By Brennan Lee
Non-Lethal Weapons (NLW) “are explicitly designed and primarily employed so as to incapacitate personnel or materiel, while minimizing fatalities, permanent injury to personnel, and undesired damage to property and the environment.”[1] Despite the name, Non-Lethal Weapons do not include “any complete assurance against lethal effects of the weaponry. The effort is to reduce the probability of mortality, but not necessarily to negate it altogether.”[2]
Col. Wendell Leimbach, Director of the Joint Non-Lethal Weapons Directorate, believes that increased focus and funding should be placed on the development and implementation of Non-Lethal Weapons into the warfare spectrum.[3] As he noted in a recent article, “with thoughtful employment, NLW . . . are effective tools to reduce civilian causalities and are also able to enhance the lethality and survivability of operational forces across the conflict spectrum.”[4] He further stated that “the absence of effective NLW systems made developing clear, concise, and safe TTP impossible” in the Iraq missions prior to 2006.[5] In the article, Colonel Leimbach argued that tactical and political situations on the battlefield are improved when NLW are included in a soldier’s tool belt,[6] and “[i]nvesting in the technology, training, and integration of NLW throughout all phases of military operations will enable Marines to conceptualize the myriad of ways that NLW can help solve complex tactical problems.”[7]
In addition to some potential tactical advantages, it is also important to note that Non-Lethal Weapons are legally authorized for U.S. personnel use in military conflict. As the Directorate pursues the implementation of these weapons it should highlight that this authorization bears the important mark of not imposing an additional burden on the operators to use the weapons. As Department of Defense Directives order, “[t]he presence of NLW will not constitute an obligation for their use, or create a higher standard for the use of force,” and “NLW may be used in conjunction with lethal weapon systems to enhance effectiveness and efficiency in military operations, where such use is consistent with domestic and international law, including the law of war.”[8]

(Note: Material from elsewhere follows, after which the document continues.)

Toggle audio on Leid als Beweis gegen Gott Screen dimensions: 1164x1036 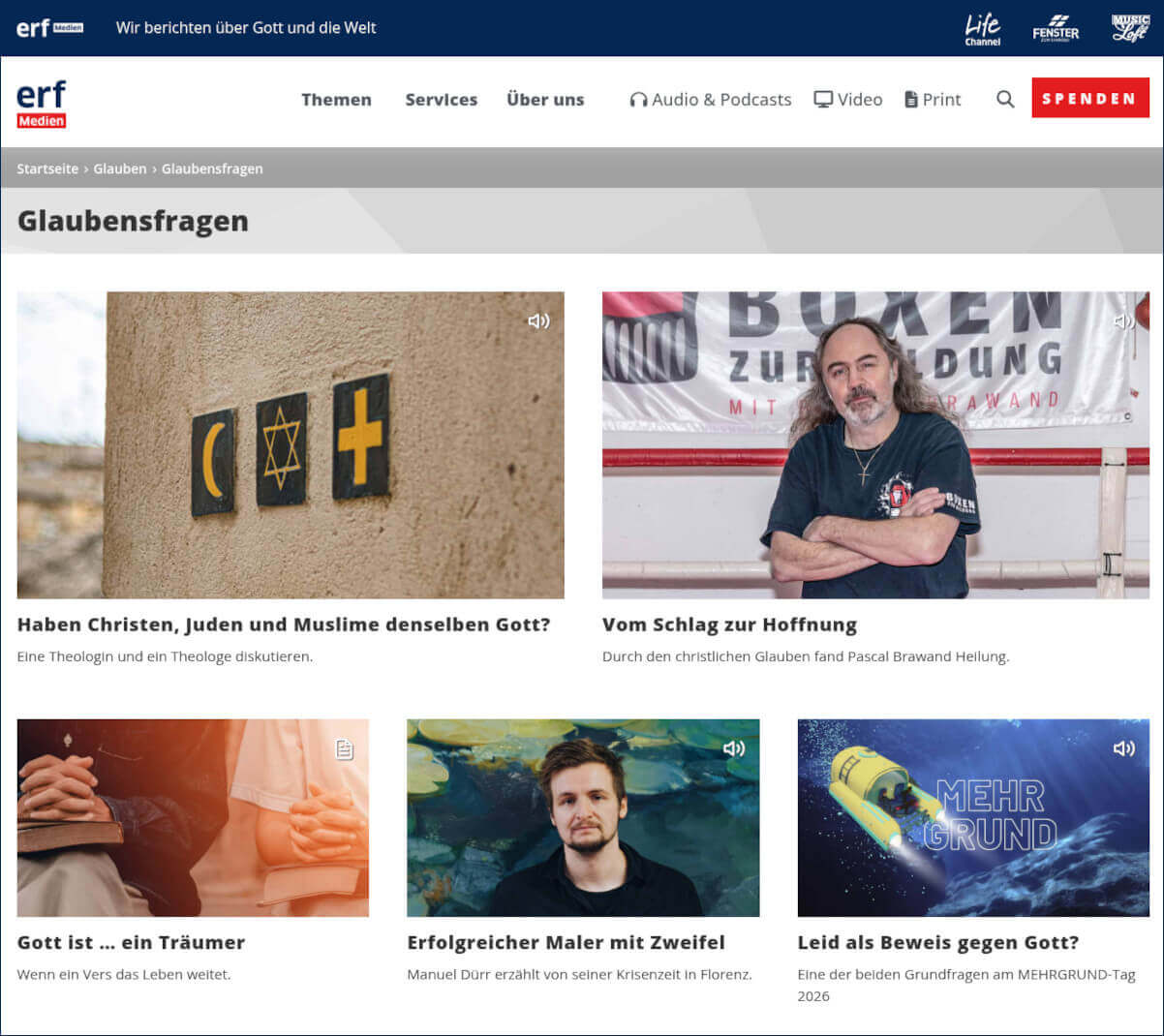coord(1125,747)
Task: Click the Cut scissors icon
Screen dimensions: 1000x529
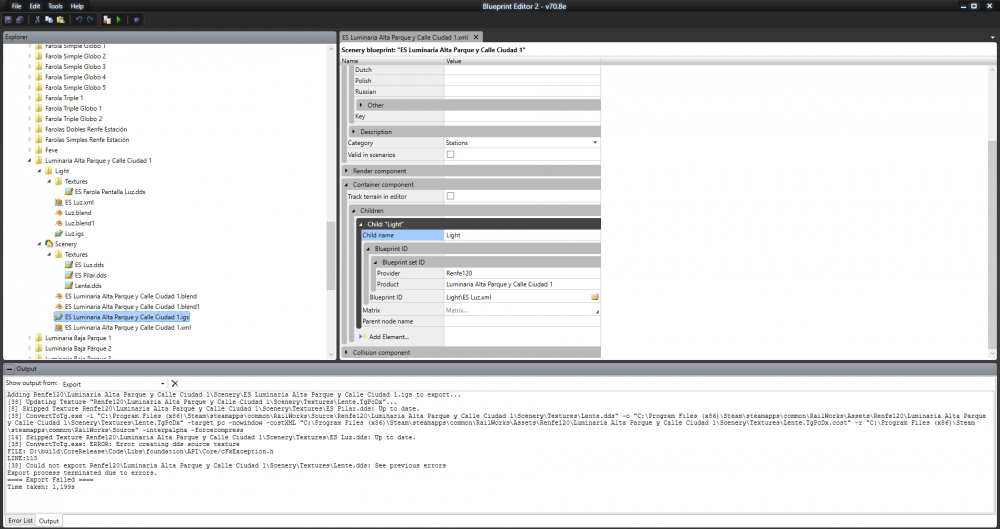Action: pyautogui.click(x=37, y=19)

However, the legal framework of NLW use in warfare may be subject to different legal regimes in the international context, depending on the type of weapon used.[9] Generally though, NLW might legally be used in warfare if certain distinctions are met.[10] “International law has for a long time contained rules that applied to the development and use of weapons, such as the duty not to use weapons that inflict superfluous injury or unnecessary suffering.”[11] Other rules of international law, such as the traditional weighing of military necessity, and the principle of proportionality indicate that each advance in military technology and weaponry must be individually assessed in terms of compliance with the relevant legal structures.[12] This is an important function of the Joint Non-Lethal Weapons Directorate, which conducts this critical assessment in the research and development stage.[13] The policies and recommendations would not be pursued by the Directorate without this analysis.

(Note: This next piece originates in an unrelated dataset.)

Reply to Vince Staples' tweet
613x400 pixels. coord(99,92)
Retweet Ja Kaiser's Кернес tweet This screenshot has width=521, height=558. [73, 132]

Therefore, as the Joint Non-Lethal Weapons Directorate continues to make the case to “reframe the talk about non-lethal weapons”[14] amidst the current “capability gap”[15] the Directorate should also continue to point out the ways in which its proposed weapons are legally authorized without imposing additional burdens on troops. This is important for the Directorate to note as they address the gray-zones of modern warfare, and the potentially beneficial use of non-lethal weapons.[16] This would serve the Directorate well in maintaining the narrative that the use of NLW “would give American Forces a better chance to compete.”[17]
[1] U.S. Dep’t of Def., Directive No. 3000.03E: DoD Executive Agent for Non-Lethal Weapons (NLW) and NLW Policy (2017).

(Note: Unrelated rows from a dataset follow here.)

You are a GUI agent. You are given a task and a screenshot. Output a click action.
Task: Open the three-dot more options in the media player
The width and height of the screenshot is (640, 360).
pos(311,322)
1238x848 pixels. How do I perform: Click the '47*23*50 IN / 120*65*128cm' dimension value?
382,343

[2] David A. Koplow, Tangled Up in Khaki and Blue: Lethal and Non-Lethal Weapons in Recent Confrontations, 36 Geo. J. Int’l L. 703, 709 (2005).
[3] Megan Eckstein, Pentagon’s Non-Lethal Weapons Office Pushing Gray-Zone Warfare Tools, USNI (Sept. 24, 2019 4:00 PM), https://news.usni.org/2019/09/24/pentagons-non-lethal-weapons-office-pushing-gray-zone-warfare-tools.
[4] Wendell B. Leimbach, Non-Lethal Weapons: Will Marines ever use this capability?, Marine Corps Gazette, Aug. 2019, at 13, https://mca-marines.org/wp-content/uploads/Leimbach.pdf.
[5] Id. at 12.
[6] Id. at 14 (“NLW increases my ability to determine hostile intent, suppress at range, or delay the possibility of hostile actions when conducting operations other than high intensity combat.”).
[7] Id.
[8] U.S. Dep’t of Def., Directive No. 3000.03E: DoD Executive Agent for Non-Lethal Weapons (NLW) and NLW Policy (2017).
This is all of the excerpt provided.